[[ EXCERPTED TEXT open ]]

The severe side effects of the conventional cancer therapies encouraged the scientists to look for new the innovate strategies. Immunotoxins are the novel class of the therapeutics in which the therapeutic agents directly target the cancer cells with no or minimal effect on the normal cells (22). The success of this method is highly dependent on the specificity of the biomarker on the target cancer cells. These markers are proteins that are expressed solely or over-expressed in tumor cells and are involved in the cancer cell multiplication and metastasis (23, 24).

EGFR is a transmembrane protein that plays an important role in the proliferation and metastasis of the several cancers. This property has proposed this molecule as a promising target for the use of cancer targeting therapy. Considering the specificity of the antibodies, anti-EGFR antibodies have been attempted for cancer treatment. In the present study, a humanized fragment antibody was used for development of the immunotoxin for targeting EGFR over-expressing tumoral cells.

[[ EXCERPTED TEXT closed ]]
[[ ENTRIES PROVIDED open ]]

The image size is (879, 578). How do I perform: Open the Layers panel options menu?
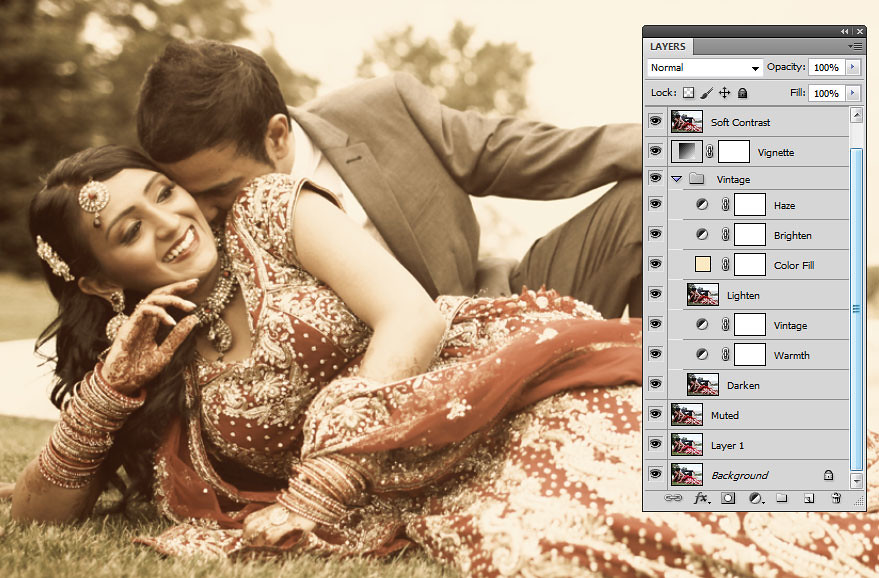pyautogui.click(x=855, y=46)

[[ ENTRIES PROVIDED closed ]]
[[ ENTRIES PROVIDED open ]]

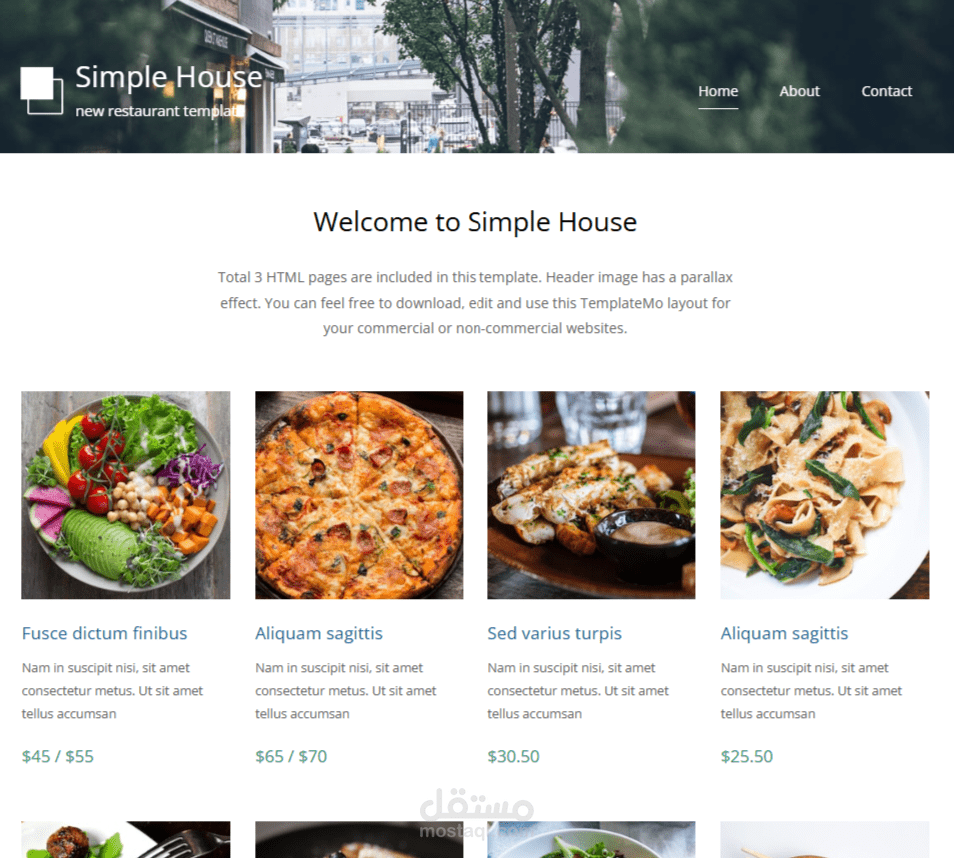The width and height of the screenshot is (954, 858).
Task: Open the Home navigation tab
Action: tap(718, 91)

[[ ENTRIES PROVIDED closed ]]

* WORK INSTRUCTION A:
Answer these questions from the immunotoxin excerpt, one line each:
(i) What does the success of the immunotoxin method depend on?
(ii) What kind of protein is EGFR?
(iii) What kind of antibody was used in the present study?
* WORK INSTRUCTION B:
Which citation numbers appear in the immunotoxin excerpt? List every one.

* EXPECTED ANSWER A:
(i) The specificity of the biomarker on the target cancer cells.
(ii) A transmembrane protein.
(iii) A humanized fragment antibody.

* EXPECTED ANSWER B:
22, 23, 24